10 November 2012 - CRD update

In the meanwhile we are making progress on our Chemical Reaction Database (CRD). Entering chemical reaction data into a database is time consuming and every tool we can get our hands on to speed things up is very welcome. In a previous episode we have been looking at Open Babel for easy generation of images from a SMILES string.
Another tool is called OPSIN, introduced in 2011 by the Unilever Centre for Molecular Science Informatics in Cambridge (10.1021/ci100384d DOI). It is an open-source web service for converting IUPAC systematic names into SMILES, inChi and CML strings. The chemical journals do not publish them so getting the SMILES codes with every molecule involved in a reaction would require paying a visit to the PubChem sketcher and draw the molecule first.

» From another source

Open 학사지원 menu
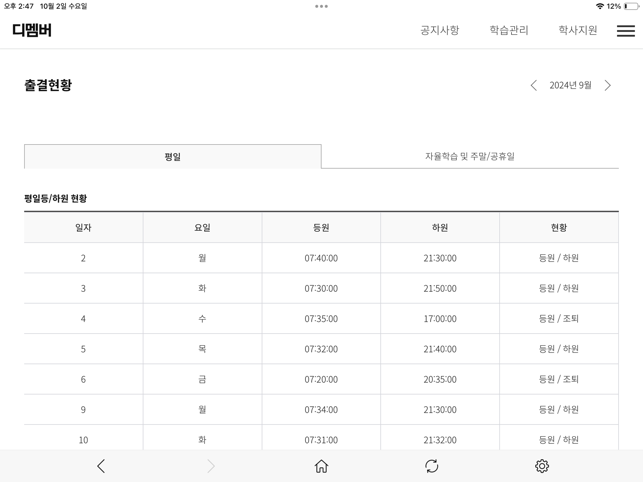 click(x=578, y=30)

The OPSIN tool should then make live easier. The Computer Lab surrendered the necessary code (under 20 lines!) to the CRD project and the first OPSIN results are really good. Collecting SMILES,InChi and CML from a single chemical name input takes a fraction of a second. So far it has managed 2'-aminoacetophenone, 2-aminoacetophenone, sodium hydroxide, 3-Methyl-1H-indazole without complaints. Di-µ-bromobis(tri-tert-butylphosphine)dipalladium returns a 400. The SMILES string is directly routed to the Open Babel tool so actually drawing molecules is a thing of the past.